• GOAL OF THE EXERCISE
Return every line below exactly, leaving nothing out.

(Beginning of DATA SHOWN)

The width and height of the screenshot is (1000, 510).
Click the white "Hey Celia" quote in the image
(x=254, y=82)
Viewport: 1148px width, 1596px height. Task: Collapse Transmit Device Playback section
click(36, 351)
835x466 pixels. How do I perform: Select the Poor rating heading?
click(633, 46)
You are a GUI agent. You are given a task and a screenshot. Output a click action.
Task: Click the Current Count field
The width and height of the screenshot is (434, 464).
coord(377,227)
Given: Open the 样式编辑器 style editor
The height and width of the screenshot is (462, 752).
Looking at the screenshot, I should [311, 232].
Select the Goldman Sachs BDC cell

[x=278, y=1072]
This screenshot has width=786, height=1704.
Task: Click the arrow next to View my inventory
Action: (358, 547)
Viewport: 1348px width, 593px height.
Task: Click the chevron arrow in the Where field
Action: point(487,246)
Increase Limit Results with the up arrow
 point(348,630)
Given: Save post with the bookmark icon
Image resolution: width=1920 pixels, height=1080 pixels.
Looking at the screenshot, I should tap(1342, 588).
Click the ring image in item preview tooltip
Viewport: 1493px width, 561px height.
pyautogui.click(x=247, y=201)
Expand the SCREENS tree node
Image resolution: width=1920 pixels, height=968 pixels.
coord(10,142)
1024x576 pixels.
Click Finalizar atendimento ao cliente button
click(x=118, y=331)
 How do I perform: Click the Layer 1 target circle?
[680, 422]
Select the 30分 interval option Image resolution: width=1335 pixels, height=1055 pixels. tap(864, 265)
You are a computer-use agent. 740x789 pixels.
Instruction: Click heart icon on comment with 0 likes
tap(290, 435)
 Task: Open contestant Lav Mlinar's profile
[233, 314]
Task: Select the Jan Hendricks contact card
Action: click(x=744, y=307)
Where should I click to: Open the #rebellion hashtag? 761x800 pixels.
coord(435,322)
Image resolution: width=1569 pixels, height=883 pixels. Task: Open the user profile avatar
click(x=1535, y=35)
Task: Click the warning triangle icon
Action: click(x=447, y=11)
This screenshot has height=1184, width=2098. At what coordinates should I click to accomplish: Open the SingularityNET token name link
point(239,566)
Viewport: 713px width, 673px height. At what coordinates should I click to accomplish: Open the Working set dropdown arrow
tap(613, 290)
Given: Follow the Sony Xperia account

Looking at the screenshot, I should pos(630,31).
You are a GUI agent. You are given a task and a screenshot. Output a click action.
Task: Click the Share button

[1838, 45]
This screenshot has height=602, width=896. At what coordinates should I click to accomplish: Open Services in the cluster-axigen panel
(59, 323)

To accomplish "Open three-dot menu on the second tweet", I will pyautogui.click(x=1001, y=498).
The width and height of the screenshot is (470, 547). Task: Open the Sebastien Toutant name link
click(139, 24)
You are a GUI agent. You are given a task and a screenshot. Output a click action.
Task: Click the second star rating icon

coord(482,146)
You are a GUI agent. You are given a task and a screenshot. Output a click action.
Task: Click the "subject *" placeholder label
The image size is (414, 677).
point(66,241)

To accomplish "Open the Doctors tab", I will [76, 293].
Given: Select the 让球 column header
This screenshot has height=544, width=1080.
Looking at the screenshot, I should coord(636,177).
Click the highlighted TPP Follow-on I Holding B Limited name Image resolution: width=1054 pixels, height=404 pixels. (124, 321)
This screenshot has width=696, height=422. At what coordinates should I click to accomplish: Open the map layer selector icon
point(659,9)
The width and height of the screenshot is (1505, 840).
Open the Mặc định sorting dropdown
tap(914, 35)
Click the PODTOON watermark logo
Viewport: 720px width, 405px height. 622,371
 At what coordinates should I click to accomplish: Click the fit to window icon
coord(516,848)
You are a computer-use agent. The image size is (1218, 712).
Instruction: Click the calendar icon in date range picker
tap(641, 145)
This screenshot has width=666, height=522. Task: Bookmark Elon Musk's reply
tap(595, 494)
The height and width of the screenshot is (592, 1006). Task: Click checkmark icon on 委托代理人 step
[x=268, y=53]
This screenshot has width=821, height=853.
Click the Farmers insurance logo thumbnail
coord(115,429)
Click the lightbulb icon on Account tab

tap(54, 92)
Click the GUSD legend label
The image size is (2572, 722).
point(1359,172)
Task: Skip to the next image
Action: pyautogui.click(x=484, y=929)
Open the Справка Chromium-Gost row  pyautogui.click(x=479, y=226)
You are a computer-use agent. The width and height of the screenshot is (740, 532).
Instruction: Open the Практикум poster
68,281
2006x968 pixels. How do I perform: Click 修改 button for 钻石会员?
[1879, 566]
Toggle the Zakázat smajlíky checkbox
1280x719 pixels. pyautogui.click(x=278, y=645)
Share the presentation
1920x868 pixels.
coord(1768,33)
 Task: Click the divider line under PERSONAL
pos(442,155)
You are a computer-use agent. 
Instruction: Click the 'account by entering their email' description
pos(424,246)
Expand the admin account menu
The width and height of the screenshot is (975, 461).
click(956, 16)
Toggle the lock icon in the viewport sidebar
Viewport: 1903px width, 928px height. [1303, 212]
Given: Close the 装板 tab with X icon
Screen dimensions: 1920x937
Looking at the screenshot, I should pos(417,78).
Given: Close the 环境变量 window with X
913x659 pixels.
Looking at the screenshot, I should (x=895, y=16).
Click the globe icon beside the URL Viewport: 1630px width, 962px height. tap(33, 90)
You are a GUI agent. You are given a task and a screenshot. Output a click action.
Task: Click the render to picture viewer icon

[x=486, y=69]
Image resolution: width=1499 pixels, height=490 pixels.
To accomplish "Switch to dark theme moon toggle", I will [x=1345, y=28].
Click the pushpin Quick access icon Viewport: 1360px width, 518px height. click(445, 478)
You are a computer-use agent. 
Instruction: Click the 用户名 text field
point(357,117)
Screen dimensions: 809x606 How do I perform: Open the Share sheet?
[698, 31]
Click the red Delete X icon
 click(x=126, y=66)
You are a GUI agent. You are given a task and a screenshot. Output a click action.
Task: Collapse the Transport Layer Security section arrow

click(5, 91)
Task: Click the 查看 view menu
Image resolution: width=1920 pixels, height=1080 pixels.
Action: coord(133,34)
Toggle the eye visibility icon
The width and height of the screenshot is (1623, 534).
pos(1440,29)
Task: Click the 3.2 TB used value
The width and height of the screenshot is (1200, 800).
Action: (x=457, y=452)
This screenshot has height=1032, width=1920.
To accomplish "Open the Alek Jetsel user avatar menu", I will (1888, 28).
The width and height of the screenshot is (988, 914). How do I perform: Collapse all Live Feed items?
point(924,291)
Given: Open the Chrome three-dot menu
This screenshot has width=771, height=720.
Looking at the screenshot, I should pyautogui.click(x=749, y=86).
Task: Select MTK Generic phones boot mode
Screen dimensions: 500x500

(End of DATA SHOWN)

• SOLVED PROBLEM
The width and height of the screenshot is (1000, 510).
Click the white "Hey Celia" quote in the image
(x=254, y=82)
Viewport: 1148px width, 1596px height. Task: Collapse Transmit Device Playback section
click(36, 351)
835x466 pixels. How do I perform: Select the Poor rating heading?
click(633, 46)
You are a GUI agent. You are given a task and a screenshot. Output a click action.
Task: Click the Current Count field
The width and height of the screenshot is (434, 464).
coord(377,227)
Given: Open the 样式编辑器 style editor
The height and width of the screenshot is (462, 752).
Looking at the screenshot, I should [311, 232].
Select the Goldman Sachs BDC cell

[x=278, y=1072]
This screenshot has width=786, height=1704.
Task: Click the arrow next to View my inventory
Action: (358, 547)
Viewport: 1348px width, 593px height.
Task: Click the chevron arrow in the Where field
Action: point(487,246)
Increase Limit Results with the up arrow
 point(348,630)
Given: Save post with the bookmark icon
Image resolution: width=1920 pixels, height=1080 pixels.
Looking at the screenshot, I should tap(1342, 588).
Click the ring image in item preview tooltip
Viewport: 1493px width, 561px height.
pyautogui.click(x=247, y=201)
Expand the SCREENS tree node
Image resolution: width=1920 pixels, height=968 pixels.
coord(10,142)
1024x576 pixels.
Click Finalizar atendimento ao cliente button
click(x=118, y=331)
 How do I perform: Click the Layer 1 target circle?
[680, 422]
Select the 30分 interval option Image resolution: width=1335 pixels, height=1055 pixels. tap(864, 265)
You are a computer-use agent. 740x789 pixels.
Instruction: Click heart icon on comment with 0 likes
tap(290, 435)
 Task: Open contestant Lav Mlinar's profile
[233, 314]
Task: Select the Jan Hendricks contact card
Action: click(x=744, y=307)
Where should I click to: Open the #rebellion hashtag? 761x800 pixels.
coord(435,322)
Image resolution: width=1569 pixels, height=883 pixels. Task: Open the user profile avatar
click(x=1535, y=35)
Task: Click the warning triangle icon
Action: click(x=447, y=11)
This screenshot has height=1184, width=2098. At what coordinates should I click to accomplish: Open the SingularityNET token name link
point(239,566)
Viewport: 713px width, 673px height. At what coordinates should I click to accomplish: Open the Working set dropdown arrow
tap(613, 290)
Given: Follow the Sony Xperia account

Looking at the screenshot, I should pos(630,31).
You are a GUI agent. You are given a task and a screenshot. Output a click action.
Task: Click the Share button

[1838, 45]
This screenshot has height=602, width=896. At what coordinates should I click to accomplish: Open Services in the cluster-axigen panel
(59, 323)

To accomplish "Open three-dot menu on the second tweet", I will pyautogui.click(x=1001, y=498).
The width and height of the screenshot is (470, 547). Task: Open the Sebastien Toutant name link
click(139, 24)
You are a GUI agent. You are given a task and a screenshot. Output a click action.
Task: Click the second star rating icon

coord(482,146)
You are a GUI agent. You are given a task and a screenshot. Output a click action.
Task: Click the "subject *" placeholder label
The image size is (414, 677).
point(66,241)

To accomplish "Open the Doctors tab", I will [76, 293].
Given: Select the 让球 column header
This screenshot has height=544, width=1080.
Looking at the screenshot, I should coord(636,177).
Click the highlighted TPP Follow-on I Holding B Limited name Image resolution: width=1054 pixels, height=404 pixels. (124, 321)
This screenshot has width=696, height=422. At what coordinates should I click to accomplish: Open the map layer selector icon
point(659,9)
The width and height of the screenshot is (1505, 840).
Open the Mặc định sorting dropdown
tap(914, 35)
Click the PODTOON watermark logo
Viewport: 720px width, 405px height. 622,371
 At what coordinates should I click to accomplish: Click the fit to window icon
coord(516,848)
You are a computer-use agent. The image size is (1218, 712).
Instruction: Click the calendar icon in date range picker
tap(641, 145)
This screenshot has width=666, height=522. Task: Bookmark Elon Musk's reply
tap(595, 494)
The height and width of the screenshot is (592, 1006). Task: Click checkmark icon on 委托代理人 step
[x=268, y=53]
This screenshot has width=821, height=853.
Click the Farmers insurance logo thumbnail
coord(115,429)
Click the lightbulb icon on Account tab

tap(54, 92)
Click the GUSD legend label
The image size is (2572, 722).
point(1359,172)
Task: Skip to the next image
Action: pyautogui.click(x=484, y=929)
Open the Справка Chromium-Gost row  pyautogui.click(x=479, y=226)
You are a computer-use agent. The width and height of the screenshot is (740, 532).
Instruction: Open the Практикум poster
68,281
2006x968 pixels. How do I perform: Click 修改 button for 钻石会员?
[1879, 566]
Toggle the Zakázat smajlíky checkbox
1280x719 pixels. pyautogui.click(x=278, y=645)
Share the presentation
1920x868 pixels.
coord(1768,33)
 Task: Click the divider line under PERSONAL
pos(442,155)
You are a computer-use agent. 
Instruction: Click the 'account by entering their email' description
pos(424,246)
Expand the admin account menu
The width and height of the screenshot is (975, 461).
click(956, 16)
Toggle the lock icon in the viewport sidebar
Viewport: 1903px width, 928px height. [1303, 212]
Given: Close the 装板 tab with X icon
Screen dimensions: 1920x937
Looking at the screenshot, I should pos(417,78).
Given: Close the 环境变量 window with X
913x659 pixels.
Looking at the screenshot, I should (x=895, y=16).
Click the globe icon beside the URL Viewport: 1630px width, 962px height. tap(33, 90)
You are a GUI agent. You are given a task and a screenshot. Output a click action.
Task: Click the render to picture viewer icon

[x=486, y=69]
Image resolution: width=1499 pixels, height=490 pixels.
To accomplish "Switch to dark theme moon toggle", I will [x=1345, y=28].
Click the pushpin Quick access icon Viewport: 1360px width, 518px height. click(445, 478)
You are a computer-use agent. 
Instruction: Click the 用户名 text field
point(357,117)
Screen dimensions: 809x606 How do I perform: Open the Share sheet?
[698, 31]
Click the red Delete X icon
 click(x=126, y=66)
You are a GUI agent. You are given a task and a screenshot. Output a click action.
Task: Collapse the Transport Layer Security section arrow

click(5, 91)
Task: Click the 查看 view menu
Image resolution: width=1920 pixels, height=1080 pixels.
Action: coord(133,34)
Toggle the eye visibility icon
The width and height of the screenshot is (1623, 534).
pos(1440,29)
Task: Click the 3.2 TB used value
The width and height of the screenshot is (1200, 800).
Action: (x=457, y=452)
This screenshot has height=1032, width=1920.
To accomplish "Open the Alek Jetsel user avatar menu", I will (1888, 28).
The width and height of the screenshot is (988, 914). How do I perform: Collapse all Live Feed items?
point(924,291)
Given: Open the Chrome three-dot menu
This screenshot has width=771, height=720.
Looking at the screenshot, I should pyautogui.click(x=749, y=86).
Task: Select MTK Generic phones boot mode
Screen dimensions: 500x500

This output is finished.